In April, it emerged that the wife of then-Chancellor Rishi Sunak, Akshata Murty, was claiming non-domiciled status.

Ms Murty held a 0.9 percent stake in the Indian digital services company Infosys, founded by her billionaire father, reportedly netting her an estimated £50million in dividends since 2015.

Without non-dom status, Ms Murty would have been liable to pay up to £20million in UK taxes.

Mr Sunak is reported to have declared his wife’s status to the Cabinet Office when he joined the Government in 2018, and to have transferred his shares in the couple’s joint investment firm solely to her before entering Parliament in 2015.

Ms Murty gave up the status following the political storm that ensued, many criticising the Chancellor for overseeing historic increases to the tax burden on British households as his wife saved millions from the scheme.

The non-dom tax exemption is as old as income taxation itself, and its proponents argue wealthy non-domiciled taxpayers contribute to the exchequer indirectly by spending vast sums on service providers and by paying VAT on luxury goods.

#####

(Using the information):
(A) In the text on Akshata Murty's non-dom status, how large a stake did she hold in Infosys?
(B) Extend the text on Akshata Murty's non-dom status by writing what comes after its final sentence.

(Source data):
#####

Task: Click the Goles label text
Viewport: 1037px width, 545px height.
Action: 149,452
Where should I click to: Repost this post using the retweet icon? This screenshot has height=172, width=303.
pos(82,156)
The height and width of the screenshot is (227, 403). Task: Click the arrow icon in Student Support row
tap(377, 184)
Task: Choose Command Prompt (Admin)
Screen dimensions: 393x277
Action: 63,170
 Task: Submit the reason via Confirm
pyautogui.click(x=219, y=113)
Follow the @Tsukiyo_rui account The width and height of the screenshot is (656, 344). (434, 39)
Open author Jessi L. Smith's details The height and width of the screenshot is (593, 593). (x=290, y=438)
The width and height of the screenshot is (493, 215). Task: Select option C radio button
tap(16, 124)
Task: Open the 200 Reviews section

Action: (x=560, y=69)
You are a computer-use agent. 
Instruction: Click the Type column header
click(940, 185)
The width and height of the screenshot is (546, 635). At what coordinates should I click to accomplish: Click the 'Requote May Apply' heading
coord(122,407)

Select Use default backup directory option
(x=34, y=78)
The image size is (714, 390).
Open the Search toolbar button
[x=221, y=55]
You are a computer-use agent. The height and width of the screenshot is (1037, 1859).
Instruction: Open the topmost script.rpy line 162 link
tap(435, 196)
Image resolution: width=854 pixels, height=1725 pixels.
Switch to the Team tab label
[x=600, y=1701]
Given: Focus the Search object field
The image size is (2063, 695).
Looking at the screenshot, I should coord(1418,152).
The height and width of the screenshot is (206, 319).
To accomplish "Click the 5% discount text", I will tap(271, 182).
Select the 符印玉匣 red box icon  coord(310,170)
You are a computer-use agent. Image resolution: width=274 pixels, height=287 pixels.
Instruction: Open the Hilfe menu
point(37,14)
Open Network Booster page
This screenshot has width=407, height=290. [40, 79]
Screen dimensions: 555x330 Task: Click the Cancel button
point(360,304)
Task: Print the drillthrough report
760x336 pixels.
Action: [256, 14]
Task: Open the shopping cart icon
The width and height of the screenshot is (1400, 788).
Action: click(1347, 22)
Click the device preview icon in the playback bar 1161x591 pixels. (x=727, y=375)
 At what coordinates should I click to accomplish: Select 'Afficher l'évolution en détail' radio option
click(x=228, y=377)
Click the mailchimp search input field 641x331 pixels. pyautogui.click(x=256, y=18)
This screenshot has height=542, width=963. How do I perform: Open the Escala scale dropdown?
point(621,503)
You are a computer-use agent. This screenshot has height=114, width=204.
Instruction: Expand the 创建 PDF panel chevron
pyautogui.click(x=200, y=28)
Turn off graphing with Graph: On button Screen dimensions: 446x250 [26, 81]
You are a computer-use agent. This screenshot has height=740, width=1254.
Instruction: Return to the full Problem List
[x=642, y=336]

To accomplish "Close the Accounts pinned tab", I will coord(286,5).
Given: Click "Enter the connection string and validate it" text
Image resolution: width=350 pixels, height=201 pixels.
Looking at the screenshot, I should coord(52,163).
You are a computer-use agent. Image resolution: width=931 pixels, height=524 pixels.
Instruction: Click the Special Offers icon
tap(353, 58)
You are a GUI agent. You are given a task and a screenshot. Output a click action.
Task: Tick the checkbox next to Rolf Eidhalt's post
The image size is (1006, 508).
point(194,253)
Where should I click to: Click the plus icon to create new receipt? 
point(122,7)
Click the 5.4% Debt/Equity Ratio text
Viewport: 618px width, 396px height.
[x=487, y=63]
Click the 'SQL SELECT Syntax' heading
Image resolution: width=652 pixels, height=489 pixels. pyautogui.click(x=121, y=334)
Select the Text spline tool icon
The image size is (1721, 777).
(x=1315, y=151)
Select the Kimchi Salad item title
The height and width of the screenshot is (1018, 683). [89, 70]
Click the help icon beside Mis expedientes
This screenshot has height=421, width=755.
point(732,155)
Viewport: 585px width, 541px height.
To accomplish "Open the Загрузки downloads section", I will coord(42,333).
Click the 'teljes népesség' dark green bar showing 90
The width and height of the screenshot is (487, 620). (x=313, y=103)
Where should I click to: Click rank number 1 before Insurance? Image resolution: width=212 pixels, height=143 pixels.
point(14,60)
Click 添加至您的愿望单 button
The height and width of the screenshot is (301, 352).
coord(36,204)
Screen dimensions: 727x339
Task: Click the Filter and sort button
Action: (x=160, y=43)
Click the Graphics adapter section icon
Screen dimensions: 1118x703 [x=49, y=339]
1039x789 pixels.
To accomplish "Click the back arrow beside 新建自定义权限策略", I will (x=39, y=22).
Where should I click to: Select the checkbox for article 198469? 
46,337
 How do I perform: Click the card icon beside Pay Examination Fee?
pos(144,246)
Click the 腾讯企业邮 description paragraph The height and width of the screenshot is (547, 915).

#####

(Expected responses):
(A) A 0.9 percent stake.

(B)
However, the political will to scrap the scheme has increased in recent years, as many from John Major to Ed Miliband have pushed for revisions.

Reforms in 2017 brought an end to permanent non-dom status by imposing UK tax rates on all worldwide income for anyone who has been in the country for 15 of the previous 20 years. 

According to the HMRC data, 10,100 formerly non-domiciled taxpayers were subsequently deemed domiciled in the UK in the tax year ending 2021.

The amount of income tax, capital gains tax and National Insurance contributions liable by those taxpayers claiming deemed domicile status was £3.4billion, vastly exceeding the estimated £2billion lost from those who chose to leave the country as a result of the reforms.